DATE
1 February
AUTHOR
Paul North, Head of AI
Social media metrics are rats
A “perverse incentive” is a target that unintentionally causes an outcome that is opposite to the intended one. There are a couple of iterations of this in popular explanations; one called the Cobra Effect and another called the Hanoi Rat Problem, which is my favourite and I’ll briefly lay out here. If you know it already, feel free to skip to the middle of this post. My point is that marketing is full of perverse incentives, with social media marketing particularly infested to the point that it’s doing itself harm.
In 1902, there was a major rat problem in Hanoi. They were everywhere, spreading disease, eating food, damaging property etc. The government decided the best way to get rid of them was to mobilise the population by offering a bounty for each rat killed. Simply bring in the rat tail as proof and you’ll earn 1 cent. It started well. The number of rat tails they received went from modest to bountiful in a few weeks. People all over Hanoi were responding to the incentive.
It wasn’t long however before the authorities noticed that the rat population didn’t seem to be receding. In fact, if anything it was worse than ever. How could they be receiving thousands of rat tails but the problem be getting worse?
Investigators went out and soon discovered what was going on. People had quickly realized that rats = money. Therefore, more rats = more money. Even better, more rat tails = more money. So they had been breeding rats, chopping off their tails and breeding more. It was a nice little earner.
Upon realizing the flaw, the government ended the incentive, whereupon everyone released their rat packs into the city. Hanoi was in an even worse state than when it started and had paid cash to get there.

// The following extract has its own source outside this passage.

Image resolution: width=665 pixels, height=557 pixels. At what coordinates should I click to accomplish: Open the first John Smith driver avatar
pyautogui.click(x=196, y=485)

This is social media marketing in a nutshell. Because of the difficulty in linking social activity to business effects, brands incentivize their teams and agencies to collect rat tails: likes, engagement, followers and so on. It is a very rare situation when a brand is tracking the desired effects that their social media are having on the audience: sales, profit, behaviour or attitudinal change. Instead, the social media marketing ecosystem has come to firmly understand they must make the most popular content and reap the vanity metrics that follow.
We’ve all seen examples of this. I recently had a conversation with a client who was upset that a major celebrity had promoted their product (organically) but tagged the wrong business division in their post. My client therefore received none of the likes, followers and engagement that she is incentivized to get. I pointed out that it shouldn’t matter. In the real world, millions of people will likely have seen the celebrity post and absorbed the implied message: this brand’s product is linked to this lifestyle and level of prestige. If you had an audience survey that was targeted or sensitive enough, the brand lift would be visible: job done. It didn’t console her, however. She wouldn’t get her rat tails.
The cause of this is most likely the cost and effort of measuring the real world effects of social media, especially when social metrics are immediate and free. However, I also think a lack of training and knowledge of marketing fundamentals is in play.
Whatever the cause, while this goes on, social media marketing is going to remain a lesser-respected, less mature area of business. It’s causing bad marketing, bad assessments and holding back the brands and marketers involved. If you want to know the effects of your marketing on social media, track and attribute the real world effects and set them as your targets. Use social media metrics as feedback measures but do not incentivise teams with them or you’ll end up with a strategy and culture that will consider a meme post more important than a mis-tagged endorsement from a major personality.